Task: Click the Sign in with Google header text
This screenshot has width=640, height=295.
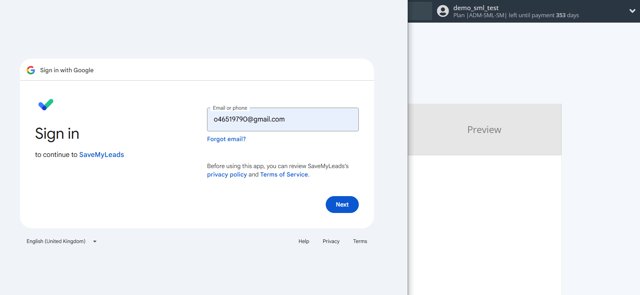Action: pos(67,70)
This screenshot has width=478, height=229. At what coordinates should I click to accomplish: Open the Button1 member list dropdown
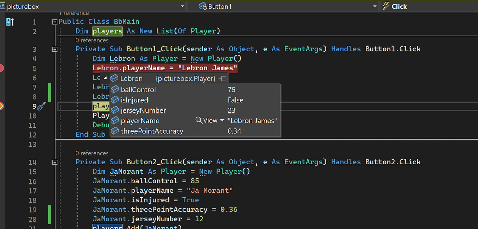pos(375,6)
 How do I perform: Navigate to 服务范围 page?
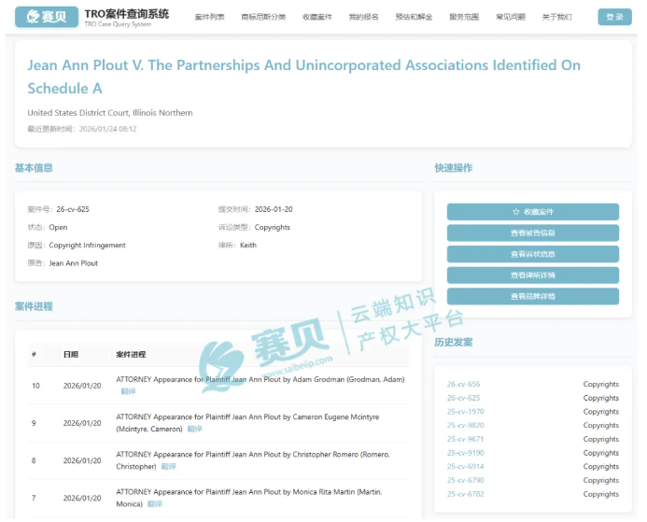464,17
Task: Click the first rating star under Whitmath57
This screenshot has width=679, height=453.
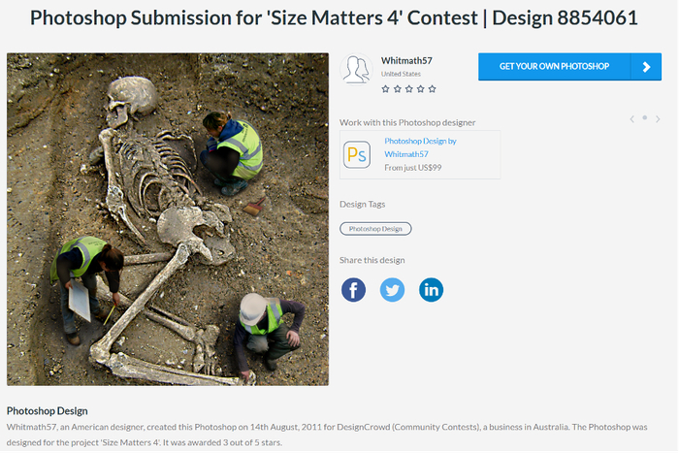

-------------------------

→ What is required: The reply must consist of the complete listing, reproduced exactly, with no images.

→ Expected answer:
Task: Click the Sign in with Google header text
This screenshot has width=640, height=295.
Action: pos(67,70)
This screenshot has width=478, height=229. At what coordinates should I click to accomplish: Open the Button1 member list dropdown
pos(375,6)
 How do I perform: Navigate to 服务范围 page?
464,17
Task: Click the first rating star under Whitmath57
This screenshot has width=679, height=453.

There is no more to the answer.